If your baby is chewing

If your baby is 6 months or older, you can give them healthy things to chew on, such as raw fruit and vegetables. Soft fruit like melon can soothe gums. You could also try giving your baby a crust of bread or a breadstick. Always watch when your baby is eating in case they choke.

Tips for helping your Teething Baby

If your baby is teething, you can help her through the process by keeping her hydrated, giving her plenty of chew toys or frozen food to gnaw on, and helping her to keep her hands away from her mouth. You can also try teething gels to ease pain and swelling, or find other baby teething remedies. Just remember that babies don’t have any control over their hands, so they are likely to use them in ways that are not helpful.

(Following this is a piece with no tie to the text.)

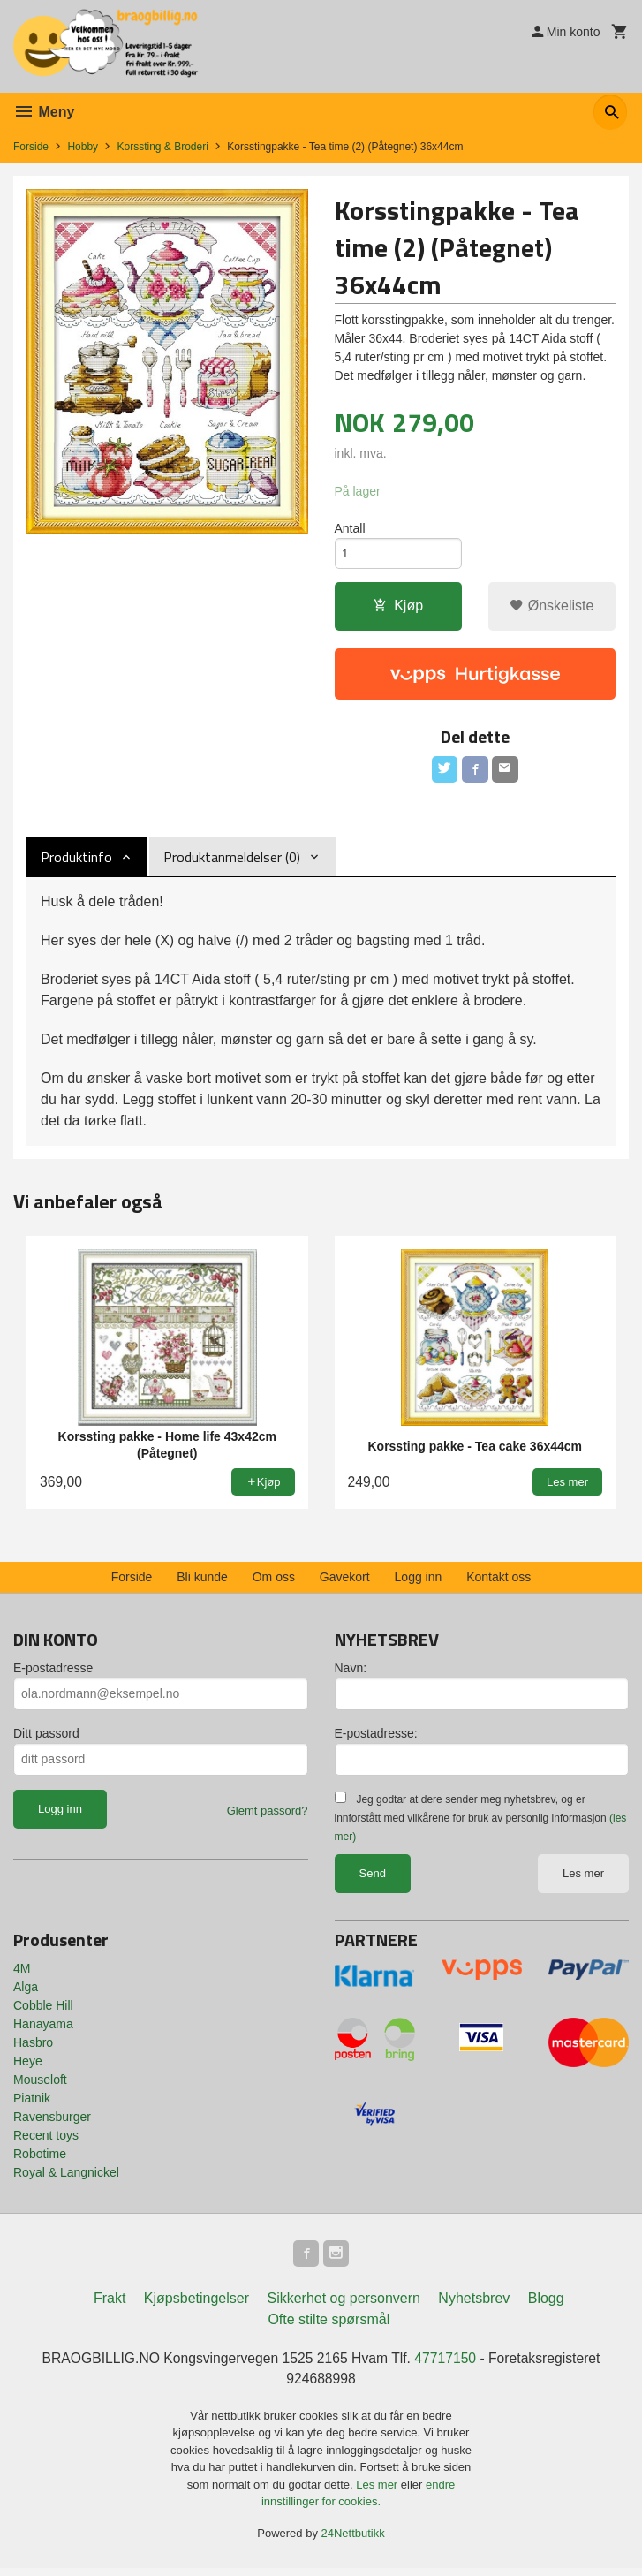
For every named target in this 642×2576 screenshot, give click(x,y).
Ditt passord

Be sure to keep your little one’s hands away from his mouth as much as possible. If your baby has an infection like a cold or bacterial infection, the teething process might not be the only cause of the symptoms. If your baby has a fever, diarrhoea, or is uncharacteristically fussy, teething is most likely not the cause.

Bottom line

Teething can be a challenging experience for parents and babies alike. Traditional teething remedies like cool cloths, gum massages, and teething rings are excellent ways to soothe your baby’s gums and ease discomfort. As with all aspects of parenting, try not to get too stressed out and remember that each phase even the difficult ones will pass in due time.